TASK DIRECTIONS: Write out, word for word and with no pictures, each line below from the one containing "The image size is (444, 313)." through the one containing "Expand the tweet options chevron", both included, and no other line.

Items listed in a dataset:
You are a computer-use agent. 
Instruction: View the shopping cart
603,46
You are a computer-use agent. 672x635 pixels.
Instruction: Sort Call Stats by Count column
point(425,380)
...
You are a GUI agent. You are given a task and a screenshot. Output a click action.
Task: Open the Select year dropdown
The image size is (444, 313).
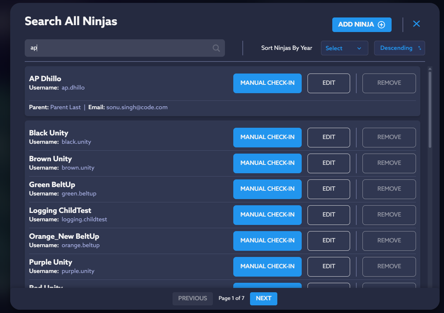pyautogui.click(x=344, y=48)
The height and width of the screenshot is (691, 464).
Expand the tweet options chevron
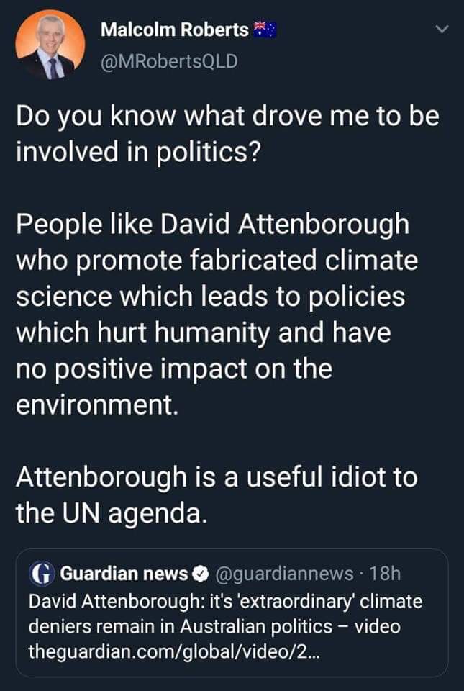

OUTPUT OF THE TASK:
The image size is (444, 313).
pyautogui.click(x=344, y=48)
The height and width of the screenshot is (691, 464).
Expand the tweet options chevron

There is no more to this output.